----- EXERCISE DATA -----

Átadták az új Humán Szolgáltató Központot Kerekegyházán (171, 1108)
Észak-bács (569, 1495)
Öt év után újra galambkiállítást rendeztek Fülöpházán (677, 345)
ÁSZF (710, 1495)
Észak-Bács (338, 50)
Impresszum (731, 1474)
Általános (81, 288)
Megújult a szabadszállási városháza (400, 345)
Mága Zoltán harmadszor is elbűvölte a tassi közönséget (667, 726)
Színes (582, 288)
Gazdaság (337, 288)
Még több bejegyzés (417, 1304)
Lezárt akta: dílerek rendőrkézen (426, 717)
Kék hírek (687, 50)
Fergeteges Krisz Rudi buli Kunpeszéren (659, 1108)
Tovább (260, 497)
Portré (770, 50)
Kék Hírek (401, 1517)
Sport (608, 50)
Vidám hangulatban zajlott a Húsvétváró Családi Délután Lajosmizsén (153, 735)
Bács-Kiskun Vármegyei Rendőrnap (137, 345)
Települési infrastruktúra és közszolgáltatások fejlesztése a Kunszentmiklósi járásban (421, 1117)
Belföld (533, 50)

-----
----- EXERCISE DATA -----

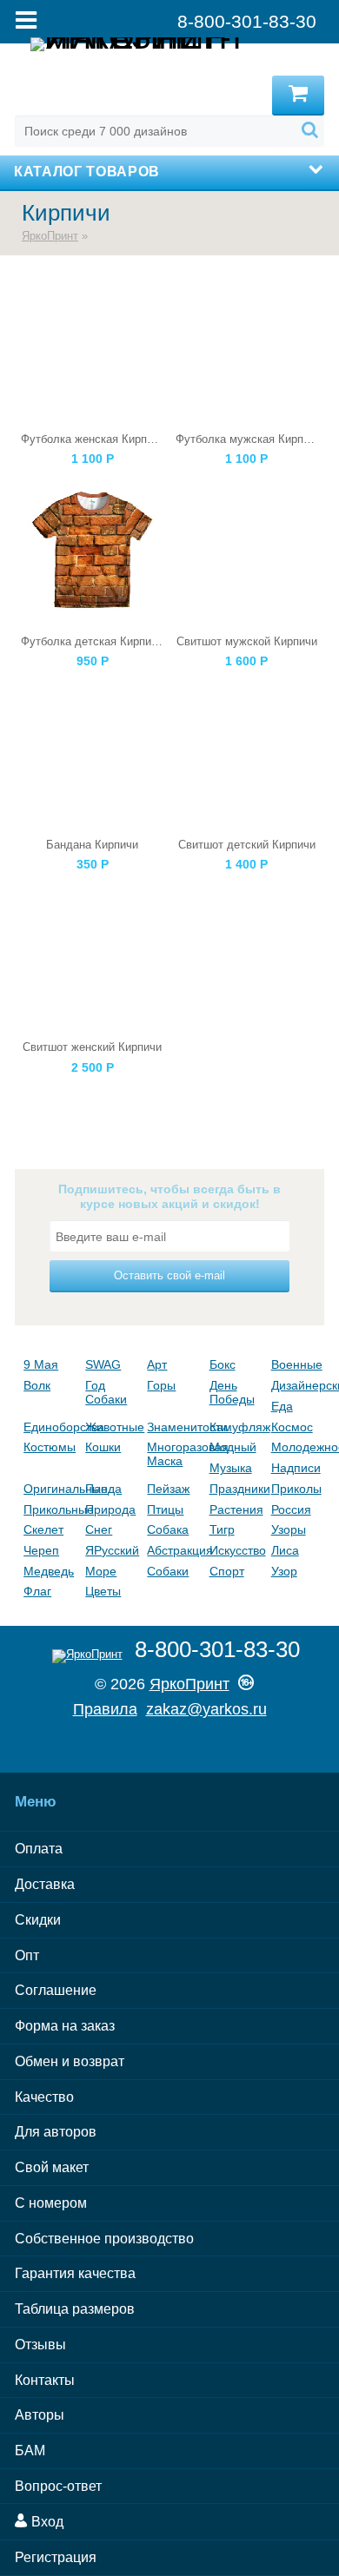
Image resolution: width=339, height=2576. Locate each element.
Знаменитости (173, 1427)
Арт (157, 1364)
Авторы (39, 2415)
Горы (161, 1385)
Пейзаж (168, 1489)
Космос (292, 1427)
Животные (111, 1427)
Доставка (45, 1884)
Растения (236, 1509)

-----

Please output exactly the lines between the one holding "ÁSZF (710, 1495)" and the one holding "Portré (770, 50)" in the records above, inclusive, and nothing more.

__WRITTEN REPLY__.
ÁSZF (710, 1495)
Észak-Bács (338, 50)
Impresszum (731, 1474)
Általános (81, 288)
Megújult a szabadszállási városháza (400, 345)
Mága Zoltán harmadszor is elbűvölte a tassi közönséget (667, 726)
Színes (582, 288)
Gazdaság (337, 288)
Még több bejegyzés (417, 1304)
Lezárt akta: dílerek rendőrkézen (426, 717)
Kék hírek (687, 50)
Fergeteges Krisz Rudi buli Kunpeszéren (659, 1108)
Tovább (260, 497)
Portré (770, 50)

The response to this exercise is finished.